PGE 2 induces the gene expression of bone matrix metalloproteinase-1 in mouse osteoblasts by cAMP-PKA signaling pathway

Abstract

Prostaglandin E 2 (PGE 2), an abundant eicosanoid in bone, has been implicated in a number of pathological states associated with bone loss, and is also known to stimulate matrix metalloproteinase (MMP)-1 synthesis and secretion in rat and human osteoblast cells, although the nature of the intracellular reaction remains unclear. Although MMP-1 plays a critical role in bone-remodeling, it would be of interest to examine whether PGE 2 regulates MMP-1 expression by mouse osteoblasts or not. Here we demonstrate that PGE 2 is a potent inducer of MMP-1 production in fetal osteoblasts and show that PGE 2 stimulates the activity of the MMP-1 promoter in osteoblasts, suggesting that PGE 2 controls MMP-1 gene expression at least at the transcriptional level. PGE 2 induced MMP-1 messenger RNA (mRNA) expression in the cells within 4 h, and this expression was maintained for 36 h. The increase in MMP-1 production with 0.1–2.0 μM PGE 2 was dose-dependent.
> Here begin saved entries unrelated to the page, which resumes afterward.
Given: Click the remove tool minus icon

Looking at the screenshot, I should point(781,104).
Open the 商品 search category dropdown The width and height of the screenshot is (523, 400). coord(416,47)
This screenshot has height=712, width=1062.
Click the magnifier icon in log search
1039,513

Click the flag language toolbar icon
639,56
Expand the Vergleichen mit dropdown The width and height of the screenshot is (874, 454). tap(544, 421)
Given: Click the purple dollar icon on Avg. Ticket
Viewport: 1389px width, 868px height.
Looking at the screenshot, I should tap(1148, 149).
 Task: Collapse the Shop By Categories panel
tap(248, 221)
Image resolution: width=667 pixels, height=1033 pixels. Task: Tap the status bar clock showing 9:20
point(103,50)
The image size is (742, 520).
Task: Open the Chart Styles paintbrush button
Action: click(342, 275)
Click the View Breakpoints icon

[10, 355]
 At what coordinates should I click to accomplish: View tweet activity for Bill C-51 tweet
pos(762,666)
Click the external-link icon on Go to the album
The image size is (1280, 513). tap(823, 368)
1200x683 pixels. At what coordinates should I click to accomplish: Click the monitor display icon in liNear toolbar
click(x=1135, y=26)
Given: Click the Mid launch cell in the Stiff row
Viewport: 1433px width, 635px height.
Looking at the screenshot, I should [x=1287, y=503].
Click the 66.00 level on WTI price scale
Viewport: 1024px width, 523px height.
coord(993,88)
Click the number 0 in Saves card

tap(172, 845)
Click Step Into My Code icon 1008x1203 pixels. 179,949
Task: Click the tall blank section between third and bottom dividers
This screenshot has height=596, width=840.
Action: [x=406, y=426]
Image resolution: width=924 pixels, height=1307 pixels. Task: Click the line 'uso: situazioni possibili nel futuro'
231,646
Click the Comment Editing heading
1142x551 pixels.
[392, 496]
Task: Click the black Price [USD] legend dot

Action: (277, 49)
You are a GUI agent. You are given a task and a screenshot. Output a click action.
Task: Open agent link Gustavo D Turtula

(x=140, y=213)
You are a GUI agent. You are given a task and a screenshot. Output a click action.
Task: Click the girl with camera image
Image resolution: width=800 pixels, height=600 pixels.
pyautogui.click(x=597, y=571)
We also found that PGE2 (1.5 μM) up-regulated MMP-1 protein levels in cultured mouse osteoblasts, as evidenced by ELISA. To examine whether PGE 2-mediated response and signal pathway are involved in the intracellular action, the PGE 2-mediated expression of the MMP-1 gene was investigated in mouse osteoblast cells. A Northern blot analysis showed that PGE 2 and PGE 1 were potent stimulators of MMP-1 transcription, and the presence of thromboxane B 2 had no effect. The increase in MMP-1 transcript after PGE 2 treatment was observed at 4 h, reaching a maximum at 6 h, and persisted for 24 h. This response was dose-dependent. Cycloheximide, an inhibitor of protein synthesis, completely blocked this effect by PGE 2, indicating that the expression of other genes is also required. The second messenger analog, 8-bromo-cAMP, mimicked the effects of PGE 2 by stimulating a dose-dependent increase in MMP-1 mRNA levels, with a maximal effect that was quantitatively similar to that observed with PGE 2. Thus, the present results strongly suggest that the PGE 2 stimulation of MMP-1 synthesis is due to the activation of MMP-1 gene transcription and a subsequent marked increase in MMP-1 transcription. This effect is dependent on de novo protein synthesis and is mimicked by protein kinase A activation. The findings suggest that PGE 2 is involved in the cAMP-PKA signaling pathway in regulating MMP-1 gene expression in osteoblasts.